M Faizi juga menghadiri beberapa kegiatan nasional dan internasional, seperti Ubud Writers and Readers Festival (UWRF) 2008 di Ubud, Bali; Jakarta Berlin Arts Festival, di Berlin, 24 Juni–3 Juli 2011; Temu Sastrawan Indonesia ke-IV, Ternate, Oktober, 2011; juga (akan hadir di) Pertemuan Penyair Nusantara ke-6 di Jambi, 28-31 Desember 2012.

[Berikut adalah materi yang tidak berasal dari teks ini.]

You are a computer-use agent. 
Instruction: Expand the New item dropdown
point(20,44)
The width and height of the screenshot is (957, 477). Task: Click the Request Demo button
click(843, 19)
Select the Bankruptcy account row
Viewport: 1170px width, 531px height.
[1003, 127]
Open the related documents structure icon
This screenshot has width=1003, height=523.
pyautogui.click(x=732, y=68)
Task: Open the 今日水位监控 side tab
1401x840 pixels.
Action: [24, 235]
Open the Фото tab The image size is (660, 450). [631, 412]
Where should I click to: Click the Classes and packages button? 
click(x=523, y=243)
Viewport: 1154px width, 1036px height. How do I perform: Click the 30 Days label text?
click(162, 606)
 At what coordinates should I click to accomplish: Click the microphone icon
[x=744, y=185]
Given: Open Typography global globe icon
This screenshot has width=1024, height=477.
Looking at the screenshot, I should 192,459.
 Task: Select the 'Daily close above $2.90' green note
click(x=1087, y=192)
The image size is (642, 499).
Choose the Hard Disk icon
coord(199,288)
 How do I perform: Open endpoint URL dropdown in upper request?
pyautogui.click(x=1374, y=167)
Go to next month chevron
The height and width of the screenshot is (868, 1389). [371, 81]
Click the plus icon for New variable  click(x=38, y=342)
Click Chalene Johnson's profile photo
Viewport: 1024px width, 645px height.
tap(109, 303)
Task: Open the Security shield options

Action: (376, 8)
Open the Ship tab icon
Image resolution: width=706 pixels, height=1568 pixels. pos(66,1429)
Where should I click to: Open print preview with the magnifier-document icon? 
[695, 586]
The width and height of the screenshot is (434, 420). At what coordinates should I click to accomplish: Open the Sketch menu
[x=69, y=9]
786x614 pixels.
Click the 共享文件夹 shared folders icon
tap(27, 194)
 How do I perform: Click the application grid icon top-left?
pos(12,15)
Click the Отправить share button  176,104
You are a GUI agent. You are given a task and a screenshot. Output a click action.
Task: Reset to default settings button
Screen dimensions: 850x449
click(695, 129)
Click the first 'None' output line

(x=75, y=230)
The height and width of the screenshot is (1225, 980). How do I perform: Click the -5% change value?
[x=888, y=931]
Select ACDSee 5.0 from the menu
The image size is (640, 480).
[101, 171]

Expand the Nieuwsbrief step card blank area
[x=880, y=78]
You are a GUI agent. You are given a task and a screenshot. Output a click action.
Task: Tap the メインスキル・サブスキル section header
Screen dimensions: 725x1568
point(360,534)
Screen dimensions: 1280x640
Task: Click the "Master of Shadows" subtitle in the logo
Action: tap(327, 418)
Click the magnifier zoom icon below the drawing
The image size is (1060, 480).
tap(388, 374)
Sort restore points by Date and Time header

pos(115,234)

Dan masih banyak lagi karya-karya Kiai M Faizi yang menunjukkan Beliau sangat kreatif dan produktif dalam kepenyairannya. Menjadi pembicara dalam beberapa kegiatan literasi pun sering Beliau lakukan. Hal itu semakin memperjelas, bahwa keberadaan Kiai M Faizi dalam kancah penyair adalah sebuah kenyataan dan kebenaran.
Musisi yang Mumpuni
Dalam hal musik, penulis seringkali melihat langsung bagaimana Kiai M Faizi memetik dawai gitar dan mandolin (gitar gambus). Memang, dalam hal musik ini Beliau jarang menunjukkan kepada khalayak. Dalam keadaan tertentu Kiai yang nyentrik (selalu memakai sarung dalam berbagai kegiatan, baik formal maupun nonformal) ini menunjukkan skill bermain musik.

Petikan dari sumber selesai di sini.